Transition planning focuses on ensuring that you are taken care of once you leave the business, which means ensuring your financial security and protecting your retirement assets.

Developing a Transition Plan

Jim, a successful entrepreneur (see full story), didn’t really consider his personal future after he’d leave the business. After discussions with his friend Dave, a corporate governance lawyer, he’d been working on a succession plan for his business.

Until Dave brought it up, though, Jim hadn’t realized the difference between a transition and succession plan. Essentially, a transition plan answers the question of what will happen to you after you leave the business, whereas a succession plan focuses on what will happen to the business after you leave.

Dave explained that it’s just as important for the founder to leave the business in good shape as it is for the founder to get everything they need and deserve from the transition. Both the founder and the business must be financially stable and capable of progressing into the future after the transition.

However, it must be done properly as objectives can sometimes be in opposition.

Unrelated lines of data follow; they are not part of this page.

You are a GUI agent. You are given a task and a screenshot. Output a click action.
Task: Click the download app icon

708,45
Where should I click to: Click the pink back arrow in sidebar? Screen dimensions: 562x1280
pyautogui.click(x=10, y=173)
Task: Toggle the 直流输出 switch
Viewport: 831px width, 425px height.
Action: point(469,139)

For example, Dave explained that if a founder wanted to withdraw all their money from the business on the day of retirement, it could cause problems for the business in terms of limiting investment in the future of the company.

Conversely, if the founder receives “as little as possible” for too long, that person might not be able to live the lifestyle they dreamed of for their retirement, which isn’t right either.

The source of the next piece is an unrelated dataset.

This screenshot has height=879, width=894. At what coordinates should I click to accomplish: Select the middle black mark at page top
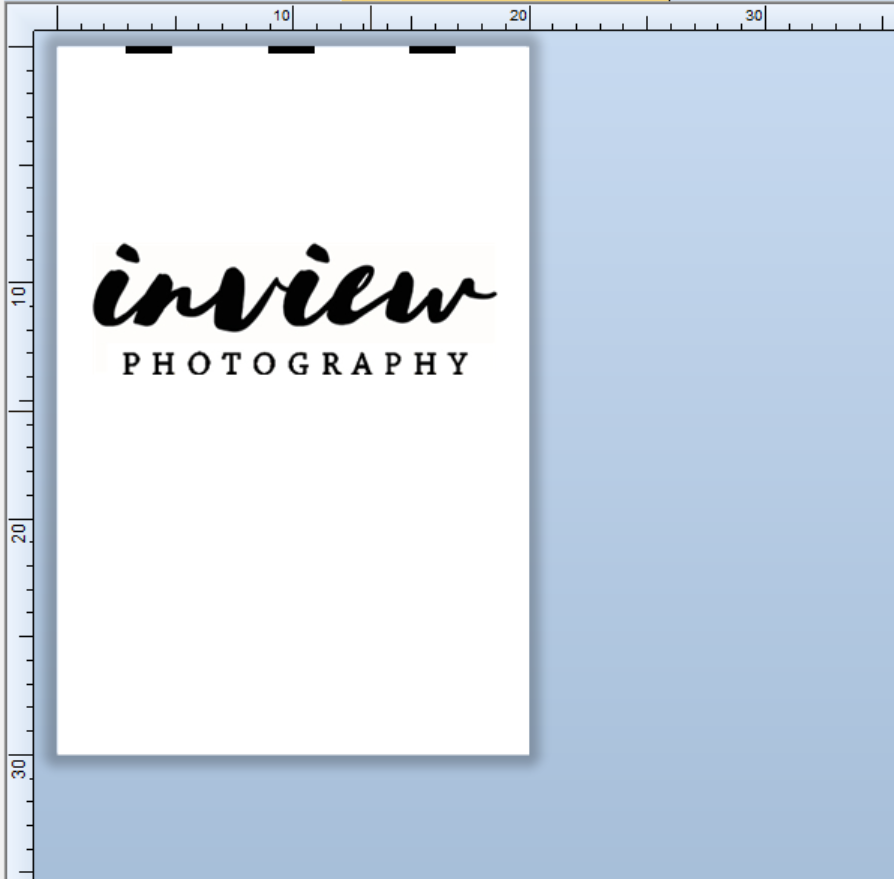click(291, 49)
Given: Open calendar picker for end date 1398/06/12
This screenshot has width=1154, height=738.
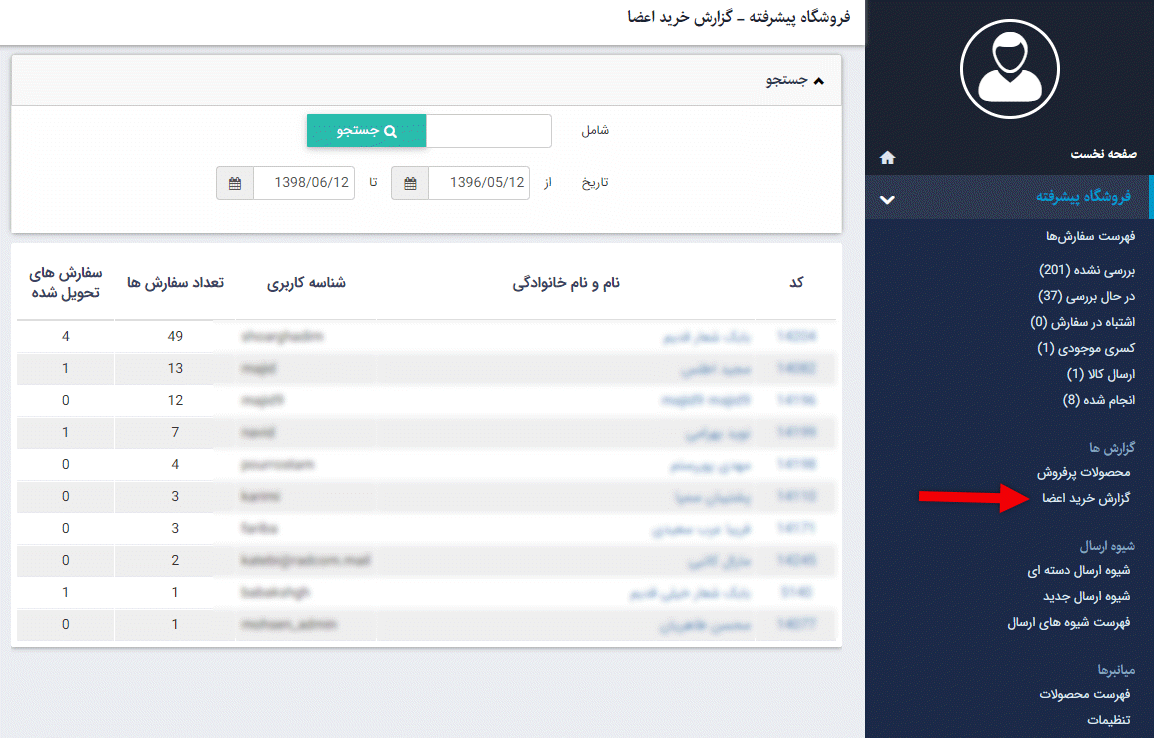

Another essential aspect of transition planning that Dave brought up was how Jim will know when it’s time for him to move on. An employee insurrection to force Jim out was unlikely. Instead, he’d likely be faced with the opposite, namely pressure to stay on longer.

So, how would Jim know when the time was right? Jim explained that he wanted to go out on a bang, while he was still at the top. He didn’t want to be like an aging rock star who had to play small venues because he couldn’t perform as well as he used to.

Dave explained that being emotionally ready to transition can be challenging. However, being psychologically prepared to exit is the key to ensuring a successful succession from one generation to the next.

Some leaders find it easier to “let go” than others. Generally, those who live and breathe and exist for their business are rarely emotionally prepared to depart. On the other hand, those who are fulfilled by what they’ve achieved with their business and are looking towards trying something else in the future tend to have an easier time of things, which makes it easier for everyone involved.

Dave advised Jim that the best place to start would be with personal financial security. This would ensure Jim’s peace of mind knowing that he’d be able to enjoy the lifestyle he wanted after leaving the business.

Some aspects he’d have to consider include:

Could he put together enough assets separate from the business to generate the funds he needed, or would he have to sell some or all his company shares?

Would his successor have the means to buy him out if necessary?

When Jim stated that it all seemed so final, Dave pointed out that it was all a gradual process. However, he did state that he believed everyone should have some idea of what they wanted to do after retiring, such as volunteering, writing a book, teaching, pursuing a hobby, spending more time with family, traveling, and so on.

Transition planning is essential because it ensures your retirement will be what you want it to be, but it also helps to emotionally prepare you in some ways for what’s coming.

Increasing the Likelihood of a Successful Transition

Here are a few ways to increase the likelihood that the transition will proceed smoothly:

  • Start working on the plan as soon as possible
  • Make sure you have a clear vision of the future
  • Formalize a succession plan as part of your business plan
  • Make sure that your successor/s know what to expect and that you work with them to get them ready
  • Communicate with the family frequently
  • Anticipate and deal with conflict
  • Put together an experienced team to manage the transition that also includes independent parties
  • Put together a plan in writing with a timetable for execution.